誠路は売店の棚を見た。焼きたての匂いが狭い店内に満ちている。後ろに並ぶ人たちは、パンの香りを吸い込み、穏やかな顔で一袋ずつ決済していく。レジ横には「分け与える前に、感謝を育てましょう」と書かれていた。誰も二人分を買わない。感謝の足りない家族へ渡せば、翌月の補助が止まるからだ。
「一袋だけにしますか」
機械が尋ねた。
誠路はうなずいた。
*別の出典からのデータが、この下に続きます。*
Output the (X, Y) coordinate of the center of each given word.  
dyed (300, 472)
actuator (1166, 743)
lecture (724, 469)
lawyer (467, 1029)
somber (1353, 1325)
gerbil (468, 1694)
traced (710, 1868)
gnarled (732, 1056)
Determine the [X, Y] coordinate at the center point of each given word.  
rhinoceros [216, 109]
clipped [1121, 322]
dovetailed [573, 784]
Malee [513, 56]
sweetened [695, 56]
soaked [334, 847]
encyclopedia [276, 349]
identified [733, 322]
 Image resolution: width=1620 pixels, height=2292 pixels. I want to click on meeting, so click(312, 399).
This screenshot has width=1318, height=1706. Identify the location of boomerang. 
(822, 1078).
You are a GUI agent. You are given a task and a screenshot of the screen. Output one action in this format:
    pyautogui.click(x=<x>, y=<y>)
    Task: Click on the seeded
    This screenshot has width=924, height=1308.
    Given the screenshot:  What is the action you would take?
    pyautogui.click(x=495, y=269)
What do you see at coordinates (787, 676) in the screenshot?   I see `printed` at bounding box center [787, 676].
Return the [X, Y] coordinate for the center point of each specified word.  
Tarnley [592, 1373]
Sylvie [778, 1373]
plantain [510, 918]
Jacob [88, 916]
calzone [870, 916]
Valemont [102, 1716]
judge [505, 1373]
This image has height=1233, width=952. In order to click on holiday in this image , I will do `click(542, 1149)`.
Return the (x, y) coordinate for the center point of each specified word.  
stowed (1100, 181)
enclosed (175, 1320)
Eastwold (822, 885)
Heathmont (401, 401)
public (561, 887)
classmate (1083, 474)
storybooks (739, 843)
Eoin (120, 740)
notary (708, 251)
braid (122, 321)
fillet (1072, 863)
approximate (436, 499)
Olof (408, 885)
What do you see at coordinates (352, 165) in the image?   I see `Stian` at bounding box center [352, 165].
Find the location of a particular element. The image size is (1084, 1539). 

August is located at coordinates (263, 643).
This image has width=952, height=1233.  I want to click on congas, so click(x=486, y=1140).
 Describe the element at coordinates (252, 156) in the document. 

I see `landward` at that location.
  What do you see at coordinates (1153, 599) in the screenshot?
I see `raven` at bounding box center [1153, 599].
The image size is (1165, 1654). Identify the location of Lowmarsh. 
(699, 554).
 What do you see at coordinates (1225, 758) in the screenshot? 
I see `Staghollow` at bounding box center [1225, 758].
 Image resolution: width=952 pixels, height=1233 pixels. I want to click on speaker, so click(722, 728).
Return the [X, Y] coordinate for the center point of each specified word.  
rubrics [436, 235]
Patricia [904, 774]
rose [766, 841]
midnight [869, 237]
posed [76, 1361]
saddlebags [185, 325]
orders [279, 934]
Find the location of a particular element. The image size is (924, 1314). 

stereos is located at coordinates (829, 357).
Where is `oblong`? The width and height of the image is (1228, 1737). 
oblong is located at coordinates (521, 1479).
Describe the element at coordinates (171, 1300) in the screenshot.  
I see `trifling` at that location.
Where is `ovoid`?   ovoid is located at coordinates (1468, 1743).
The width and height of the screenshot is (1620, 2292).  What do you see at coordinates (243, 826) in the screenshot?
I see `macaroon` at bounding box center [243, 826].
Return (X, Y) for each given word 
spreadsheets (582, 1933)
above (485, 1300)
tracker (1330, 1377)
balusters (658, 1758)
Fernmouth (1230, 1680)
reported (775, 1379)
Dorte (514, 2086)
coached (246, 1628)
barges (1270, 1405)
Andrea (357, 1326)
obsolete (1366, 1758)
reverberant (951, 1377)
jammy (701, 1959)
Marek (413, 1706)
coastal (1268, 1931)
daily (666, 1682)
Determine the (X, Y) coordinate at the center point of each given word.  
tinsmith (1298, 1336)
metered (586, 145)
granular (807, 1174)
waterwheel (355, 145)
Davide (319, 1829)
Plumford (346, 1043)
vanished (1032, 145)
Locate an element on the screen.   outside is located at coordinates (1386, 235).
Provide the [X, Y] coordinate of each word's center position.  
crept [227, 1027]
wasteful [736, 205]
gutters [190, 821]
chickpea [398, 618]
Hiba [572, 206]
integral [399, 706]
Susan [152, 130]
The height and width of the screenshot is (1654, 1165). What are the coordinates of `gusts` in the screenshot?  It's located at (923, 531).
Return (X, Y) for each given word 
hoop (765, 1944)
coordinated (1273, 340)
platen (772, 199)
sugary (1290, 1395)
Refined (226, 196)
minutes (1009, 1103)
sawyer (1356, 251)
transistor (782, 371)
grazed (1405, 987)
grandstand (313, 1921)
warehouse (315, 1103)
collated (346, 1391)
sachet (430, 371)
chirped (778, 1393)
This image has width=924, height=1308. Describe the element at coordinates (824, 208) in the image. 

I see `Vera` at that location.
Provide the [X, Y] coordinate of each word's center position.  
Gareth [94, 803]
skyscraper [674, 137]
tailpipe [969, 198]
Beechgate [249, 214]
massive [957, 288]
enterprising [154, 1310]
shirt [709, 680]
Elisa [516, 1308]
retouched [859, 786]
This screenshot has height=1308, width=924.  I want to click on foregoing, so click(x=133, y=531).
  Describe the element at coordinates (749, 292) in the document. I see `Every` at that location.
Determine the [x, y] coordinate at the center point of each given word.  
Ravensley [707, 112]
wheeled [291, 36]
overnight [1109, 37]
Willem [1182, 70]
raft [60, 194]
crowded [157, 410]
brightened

決済音が鳴る。
帰宅すると、千景は布団の中で壁を見ていた。誠路は袋を開け、食パンを一枚差し出す。
「俺の分だから、食っても規則違反じゃない」
千景は受け取らない。
誠路は半分にちぎり、自分で一口食べた。もう半分を弟の枕元へ置く。千景はしばらく見つめ、やがて指でつまんだ。
弟が噛んだ瞬間、二人の端末が鳴った。
《補助食品の不適切な分配を検出》
《折原誠路の感謝スコアを再評価します》
数値は九十六だった。
自分が食べなくても弟が食べたことを、誠路は心からありがたいと思っていた。
《高い感謝を確認。違反の故意性が高いと判定しました》
翌月までの補助停止通知が届く。
千景の口元から、乾いたパンくずが一つ落ちた。